Optic nerve hypoplasia: septo-optic-pituitary dysplasia syndrome.

Abstract

Forty-five patients with the common clinical factor of optic nerve hypoplasia are analyzed regarding their clinical appearance, echographic and computed tomographic measurements of the optic nerves, and the correlation of anatomic size with visual function. Computed axial tomographic studies of the midline brain were performed on all 45 patients to determine the incidence of correlated structural defects, especially the septum pellucidum, and neuroendocrine dysfunction.

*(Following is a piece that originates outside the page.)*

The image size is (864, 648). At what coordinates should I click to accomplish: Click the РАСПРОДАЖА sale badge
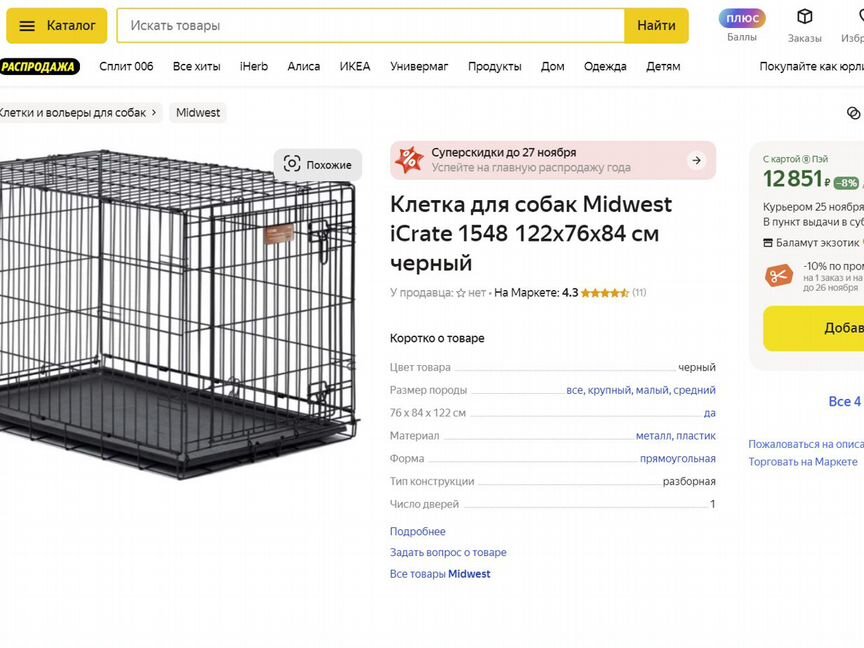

Review of the spectrum of septo-optic-pituitary syndrome is separately developed to include historical background, embryogenesis, histopathology, and pathogenesis of the three major components of the syndrome. In summary, 45 patients had optic nerve hypoplasia, 32 with evidence of segmental or partial hypoplasia and 13 with evidence of complete or diffuse hypoplasia--the optic nerve hypoplasia syndrome. Twelve of these patients demonstrated absence of the septum pellucidum by computed axial tomography--the septo-optic dysplasia syndrome. Of these 12 patients with partial or complete absence of the septum pellucidum, six demonstrated evidence of pituitary hypofunction--the septo-optic-pituitary dysplasia syndrome.